start

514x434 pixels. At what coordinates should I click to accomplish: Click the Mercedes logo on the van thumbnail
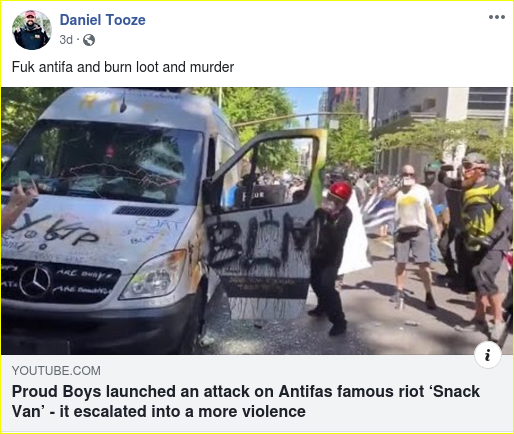tap(35, 281)
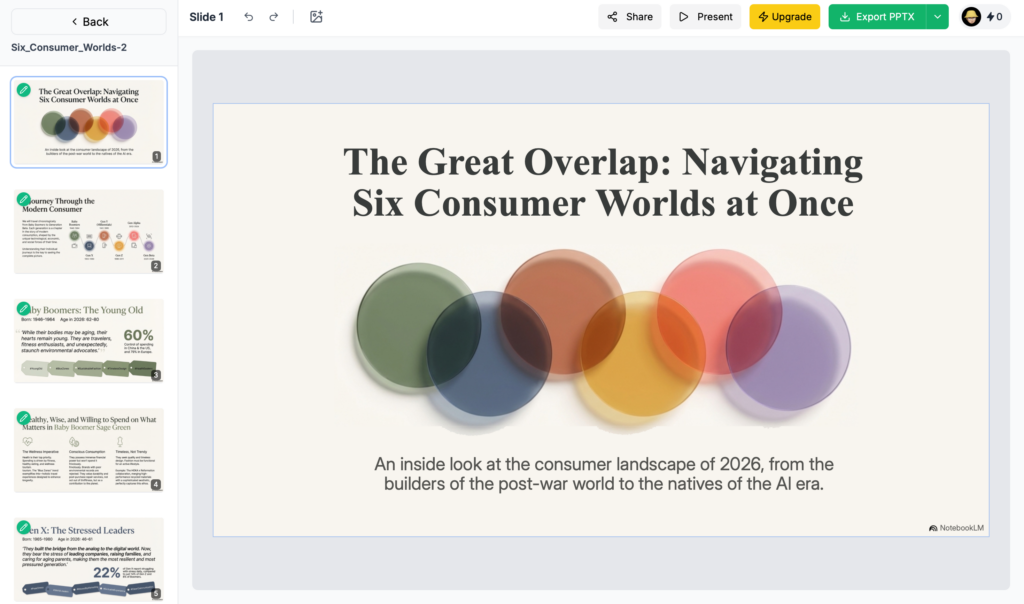Click the green pencil badge on slide 2 thumbnail
The image size is (1024, 604).
[24, 199]
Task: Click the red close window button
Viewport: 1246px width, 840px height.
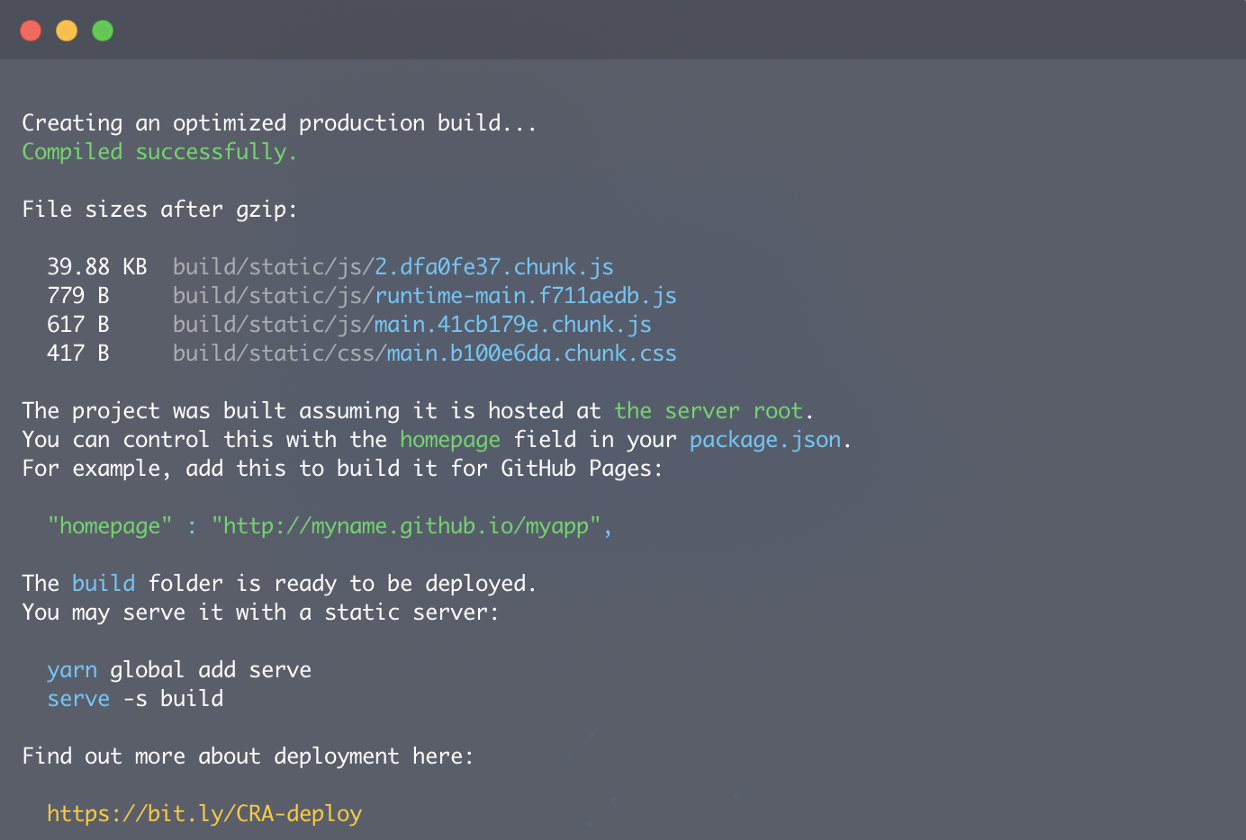Action: [x=31, y=31]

end

**Exercise task**
Can you lay out every line of the listing above as a Markdown table with the columns "Row" and "Line," numbering the rows and skipping any blank lines? Leave the pictures out.

**Response**
| Row | Line |
|---|---|
| 1 | 514x434 pixels. At what coordinates should I click to accomplish: Click the Mercedes logo on the van thumbnail |
| 2 | tap(35, 281) |
| 3 | Click the green pencil badge on slide 2 thumbnail |
| 4 | The image size is (1024, 604). |
| 5 | [24, 199] |
| 6 | Task: Click the red close window button |
| 7 | Viewport: 1246px width, 840px height. |
| 8 | Action: [x=31, y=31] |